Question

In Millikan oil drop experiment a drop of charge Q and radius r is kept at rest between two plates of potential difference of 800 V. Then charge on other drop of radius 2r which is also at reAst with potential difference of 3200 V is
A. $\dfrac{Q}{2}$
B. 2Q
C. 4Q
D. $\dfrac{Q}{4}$

Answer 1

Hint: Find the expressions for the gravitational force and the electrostatic force to equate them in both the cases. Make use of the formula for the electric field between two plates with some potential difference. Substitute the known values and find the charge on the second drop.

Formula used:
${{F}_{g}}=\rho Vg$
where ${{F}_{g}}$ is the gravitational force on a body of volume V and $\rho $ density V. g is acceleration due to gravity.
 ${{F}_{E}}=qE$
where ${{F}_{E}}$ is the electrostatic force on a charge q when placed in an electric field E.
$E=\dfrac{V}{d}$
where E is the electric field between two plates with potential difference V and separated by distance d.
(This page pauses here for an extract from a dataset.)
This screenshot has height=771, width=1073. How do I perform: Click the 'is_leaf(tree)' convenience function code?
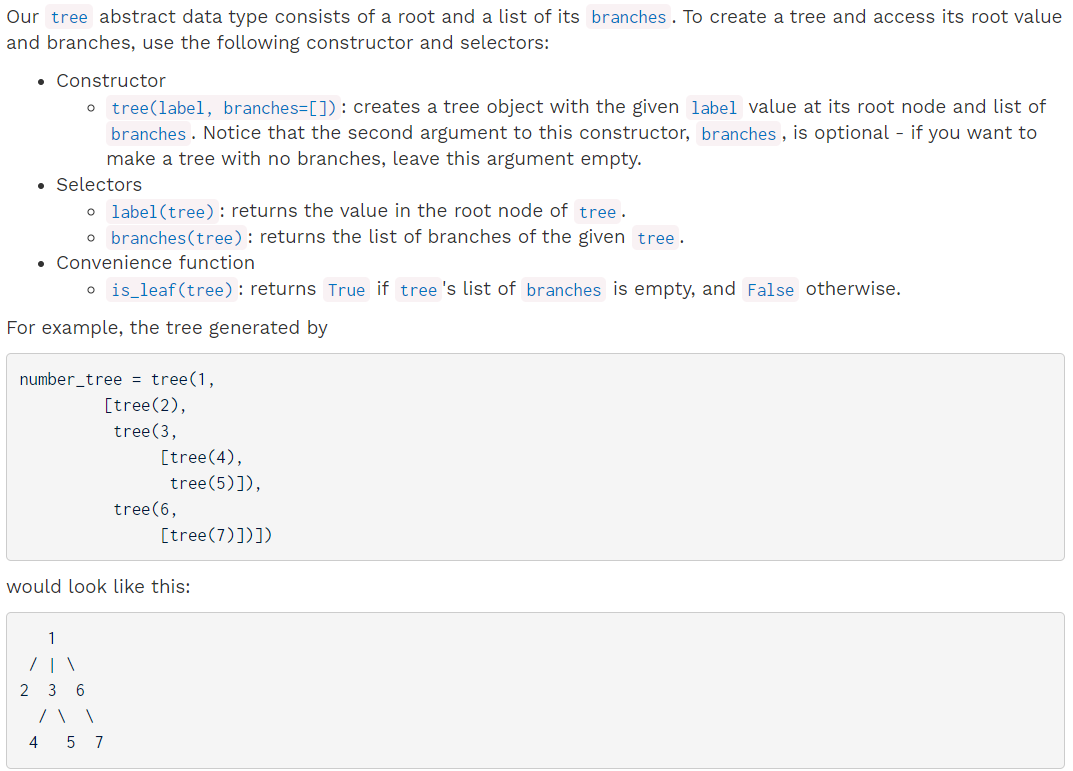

Complete step by step answer:
It is given that both the oil drops are at rest in the two cases. This means that the electrostatic force on the oil drops will balance the gravitational force on the drop.
Therefore, we can write that ${{F}_{E}}={{F}_{g}}$.
The gravitational force on the oil drop of radius r is equal to ${{F}_{g,1}}=\rho {{V}_{1}}g$ …. (i)
In this case, ${{V}_{1}}=\dfrac{4}{3}\pi {{r}^{3}}$.
Substitute these value in (i).
$\Rightarrow {{F}_{g,1}}=\rho \left( \dfrac{4}{3}\pi {{r}^{3}} \right)g=\dfrac{4}{3}\pi \rho g{{r}^{3}}$ …. (ii)
The electrostatic force on these drop is equal to ${{F}_{E,1}}=Q{{E}_{1}}$.
And ${{E}_{1}}=\dfrac{{{V}_{1}}}{d}$.
$\Rightarrow {{F}_{E,1}}=Q\dfrac{{{V}_{1}}}{d}$ ….. (iii).
Now, equate (ii) and (iii).
$\Rightarrow \dfrac{4}{3}\pi \rho g{{r}^{3}}=Q\dfrac{{{V}_{1}}}{d}$ ….. (iv).
Now, the gravitational force on the oil drop of radius 2r is equal to ${{F}_{g,2}}=\rho {{V}_{2}}g$ …. (v)
And in this case, ${{V}_{2}}=\dfrac{4}{3}\pi {{(2r)}^{3}}=\dfrac{32}{3}\pi {{r}^{3}}$.
Substitute these value in (v).
$\Rightarrow {{F}_{g,2}}=\rho \left( \dfrac{32}{3}\pi {{r}^{3}} \right)g=\dfrac{32}{3}\pi \rho g{{r}^{3}}$ …. (vi)
The electrostatic force on these drop is equal to ${{F}_{E,2}}=q{{E}_{2}}$.
And ${{E}_{2}}=\dfrac{{{V}_{2}}}{d}$.
$\Rightarrow {{F}_{E,2}}=q\dfrac{{{V}_{2}}}{d}$ ….. (vii).
Equate (vi) and (vii).
$\Rightarrow \dfrac{32}{3}\pi \rho g{{r}^{3}}=q\dfrac{{{V}_{2}}}{d}$ ….. (viii).
Now, divide (viii) by (iv).
$\Rightarrow \dfrac{\dfrac{32}{3}\pi \rho g{{r}^{3}}}{\dfrac{4}{3}\pi \rho g{{r}^{3}}}=\dfrac{q\dfrac{{{V}_{2}}}{d}}{Q\dfrac{{{V}_{1}}}{d}}$
$\Rightarrow 8=\dfrac{q}{Q}.\dfrac{{{V}_{2}}}{{{V}_{1}}}$
$\Rightarrow q=\dfrac{8Q{{V}_{1}}}{{{V}_{2}}}$
It is given that ${{V}_{1}}=800V,{{V}_{2}}=3200V$.
$\therefore q=\dfrac{8Q(800)}{(3200)}=2Q$.

Hence, the correct option is B.

Note:While performing the Millikan oil drop experiment, we must arrange the set up (the parallel plates) in such a way the electrostatic force on the charged oil drop is in the upward direction as the gravitational force is always in the downward direction.